Better Therapeutics, Inc. (NASDAQ:BTTX) Q1 2023 Earnings Call Transcript May 14, 2023

Operator: Good morning and thank you for standing by, and welcome to the Better Therapeutics’ First Quarter 2023 Conference Call. At this time all participants are in a listen-only mode. After the speakers’ presentation, there’ll be a question-and-answer session. [Operator Instructions]. Please be advised today’s conference is being recorded. I would now like to hand the conference over to your speaker today, Mark Heinen, Chief Financial Officer. Please go ahead.

Mark Heinen: Thank you, operator. Good morning, everyone, and welcome to the Better Therapeutics conference call. Our press release was issued this morning and can be found in the Investors section of our corporate website, bettertx.com. Joining me on the call today is Frank Karbe, our President and Chief Executive Officer; Dr. Mark Berman, our Chief Medical Officer; and Diane Gomez-Thinnes, our Chief Commercial Officer. During today’s call, we will provide a business update and a financial overview of the first quarter of 2023. A Q&A session will follow our prepared remarks. Before we begin, I’d like to remind everyone that any statements we make or information presented on this call that are not historical facts are forward-looking statements that are based on our current beliefs, plans, and expectations that are made pursuant to the Safe Harbor provisions of the Private Securities Litigation Reform Act of 1995.

Actual events and results may differ materially from those expressed or implied by any forward-looking statement. With that, I’ll pass the call over Frank Karbe. Frank?

Frank Karbe: Thank you, Mark, and good morning, everyone. Thanks for joining us on the call today. We successfully navigated several challenges in Q1. And with that, we believe laid the foundation for our long-term success. We also advanced our interactions with the FDA and are now within the final 90 days of our review. And with that in mind, we have continued to advance our preparations for the anticipated commercial launch of BT-001 in type 2 diabetes, including discussions with potential launch partners. Before I recap our accomplishments in the first quarter, I want to acknowledge the news of Pear Therapeutics’ filing for bankruptcy.

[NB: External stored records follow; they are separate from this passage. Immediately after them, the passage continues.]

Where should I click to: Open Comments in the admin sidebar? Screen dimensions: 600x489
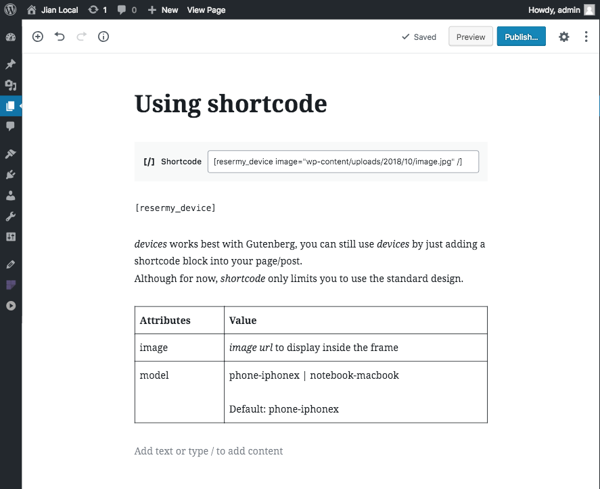(11, 126)
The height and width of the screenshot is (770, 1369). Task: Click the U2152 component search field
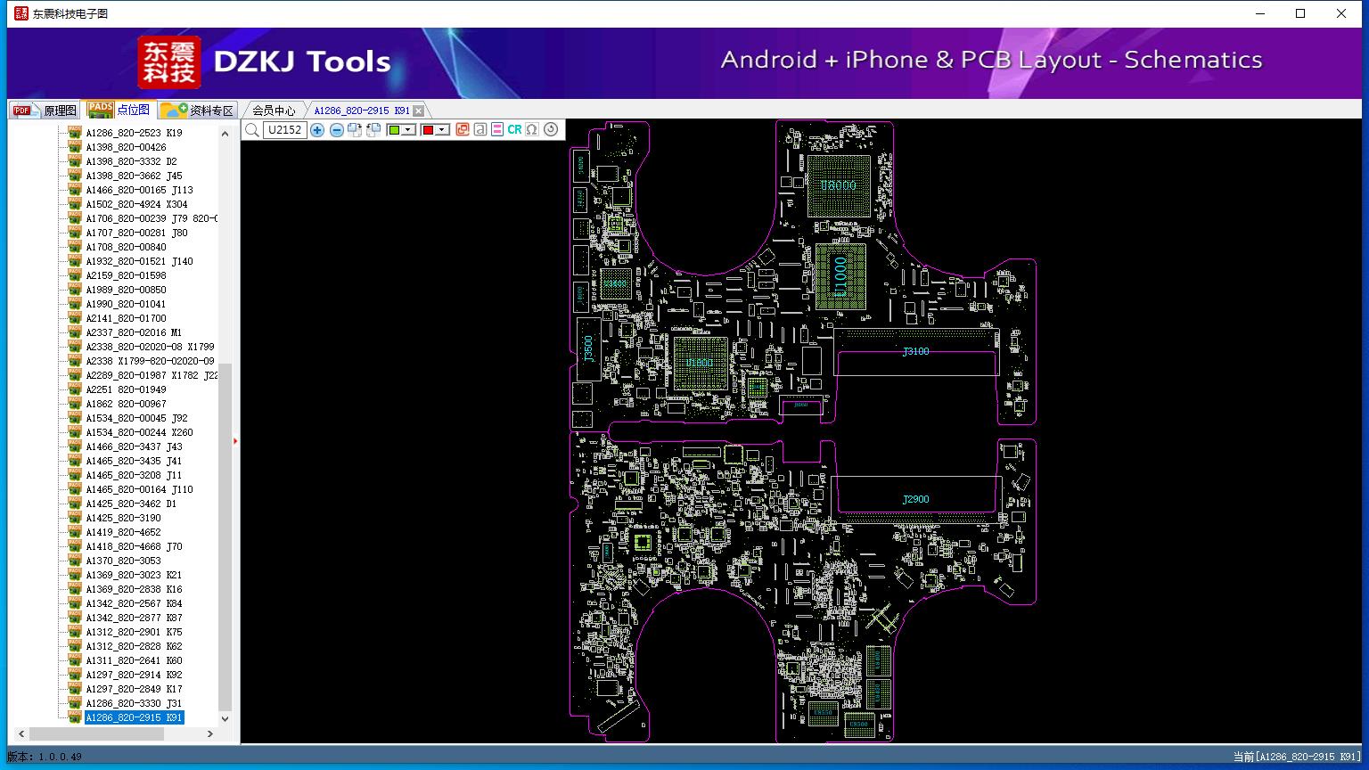284,130
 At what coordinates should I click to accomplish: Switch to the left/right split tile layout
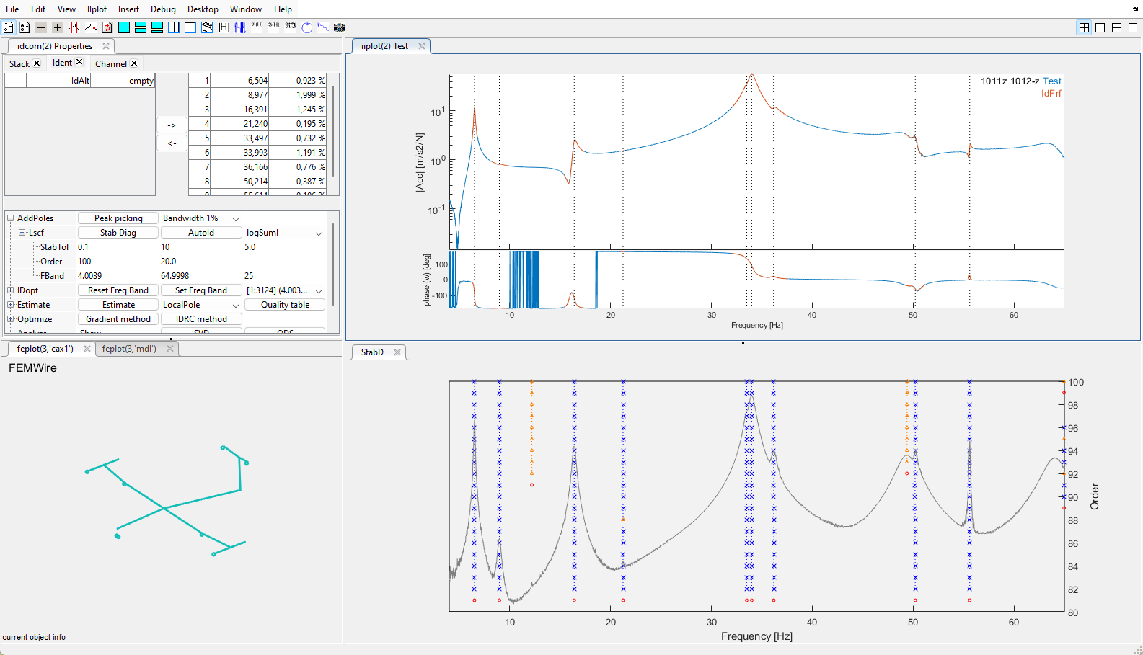[x=1100, y=27]
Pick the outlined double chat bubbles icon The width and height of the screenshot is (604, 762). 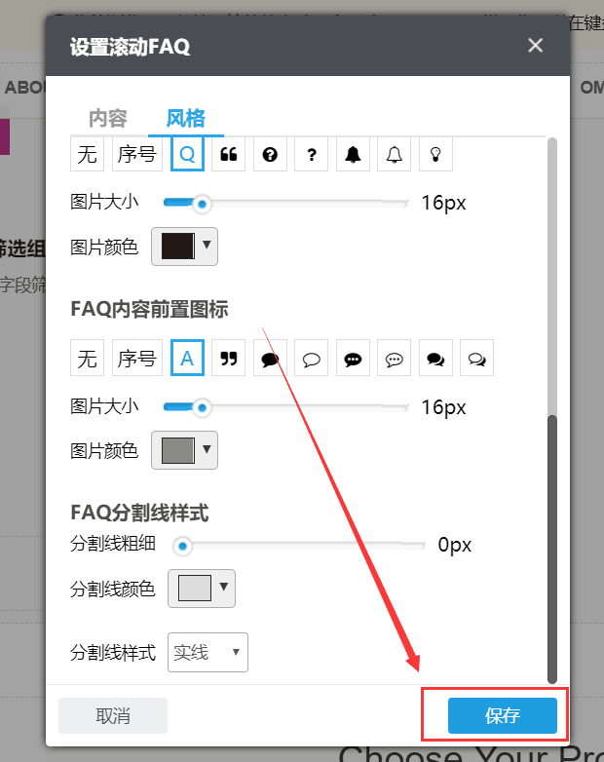pyautogui.click(x=476, y=359)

This is obviously a devastating outcome for Pear and setback for prescription digital therapeutics or PDTs. As one of the true pioneers in the industry, Pear paved the way for the investment and innovation, their contributions to creating PDTs as a new category.

However, the difficulties likely raised doubts around the commercial viability of PDTs. And it is therefore more important than ever to perhaps highlight that the dynamics across the different PDT players are, in many cases, quite different. And I’ll take this opportunity to underscore key points of differentiation for Better Therapeutics, which we believe will drive our ability to gain traction with payers, providers, and patients over the long term. The first and perhaps the most important point of differentiation is our therapeutic area of focus. Our current development candidates are intended to treat cardio-metabolic diseases, including type 2 diabetes, hypertension, hyperlipidemia, nonalcoholic fatty liver disease or NAFLD, nonalcoholic steatohepatitis or NASH, and chronic kidney disease.

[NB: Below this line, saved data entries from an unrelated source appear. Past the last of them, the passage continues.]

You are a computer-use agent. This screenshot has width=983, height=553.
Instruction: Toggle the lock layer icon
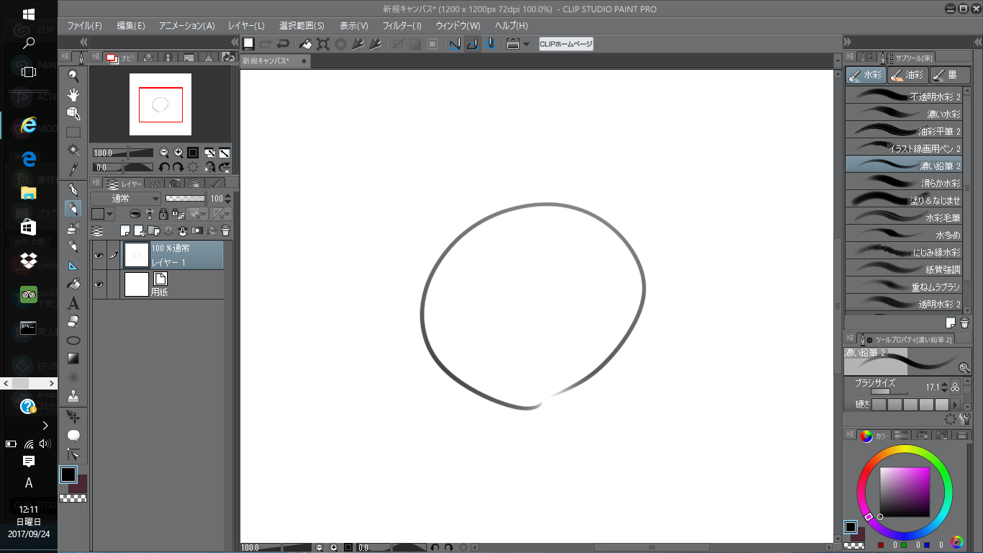(x=163, y=214)

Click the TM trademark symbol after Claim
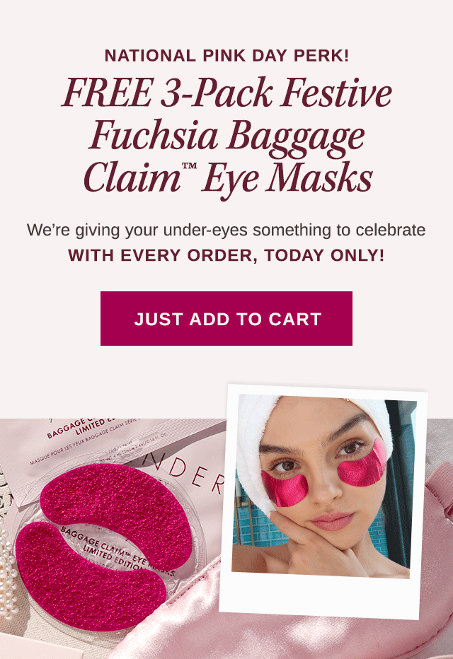(x=189, y=165)
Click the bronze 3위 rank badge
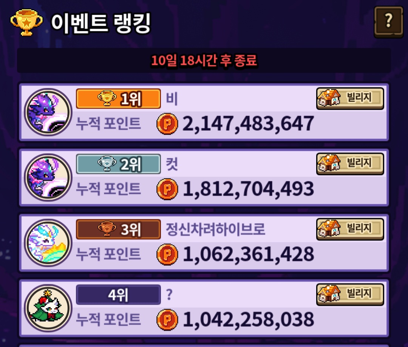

We deliberately chose cardiometabolic diseases as our initial target because they, A, share the same lifestyle behaviors as a common root cause, B, ranked among the most prevalent and costly chronic diseases that are largely reversible and preventable, presenting opportunities for transformative impact, and C, represent areas of significant unmet clinical need because currently available drugs are often expensive and predominantly treats symptoms, typically resulting in disease progression and more costly healthcare interventions over time. Second is the treatment landscape. Our focus on cardiometabolic diseases, and in particular, diabetes, offers access to very large patient populations with high cost-of-care burdens, driving an urgency to act on the side of health systems and payers.

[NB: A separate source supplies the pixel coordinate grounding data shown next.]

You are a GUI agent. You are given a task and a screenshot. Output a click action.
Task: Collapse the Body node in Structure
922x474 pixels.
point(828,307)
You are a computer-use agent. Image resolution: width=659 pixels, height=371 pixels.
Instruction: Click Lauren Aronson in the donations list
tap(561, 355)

In talking with payers for more than a year now and also validated by numerous third-party research studies, diabetes is a top priority as disease prevalence continues to grow and costs are escalating. Meanwhile, we’re not seeing significant improvements in patient outcomes. Furthermore, current diabetes treatment guidelines already calls for behavior change as the foundation of treatment. We’ve been stating in recent updates that digital health interventions may be useful as an adjunct to standard of care to improve diabetes management. We believe this will help with provider adoption as we don’t need to change ideas about treatments or the way that it is delivered. Moreover, most drugs are indicated to be used in conjunction with behavior change, and we believe this allows for a more natural and seamless introduction and further adoption of PDT in the diabetes indication.

Third is the significance of the clinical endpoint used in our pivotal trial. Not only is the reduction of hemoglobin A1C a universally accepted clinical endpoint for type 2 diabetes by providers and payers alike, it is also widely accepted as a proxy for future events in diabetic patients. As you know, the same endpoint is also used in drug trials. At our exploratory endpoints’ collected data across a broad range of additional health outcome measures, providing further clinical evidence for the health impact of our PDT. The initial health economic data shows promising potential cost offsets derived from the utilization of our therapy. And finally, our PDT platform, as currently developed, is designed to have broad utility and enable rapid expansion across multiple-related disease states.

This potential for rapid expansion stems from the fact that the underlying root cost behaviors are largely the same for most cardiometabolic conditions. And hence, the behavioral health interventions delivered by our platform to treat these conditions are also largely the same. This is fundamentally different from a traditional pharmaceutical drug approach where the products to treat different diseases are usually distinct with unique mechanisms of action. I will now recap our accomplishments in the first quarter of this year. We took a number of actions in Q1 to enhance our financial position and ensure the long-term success of the company. This included, among others, a reduction in force, coupled with other cost-saving measures as well as a $6.5 million private placement in April.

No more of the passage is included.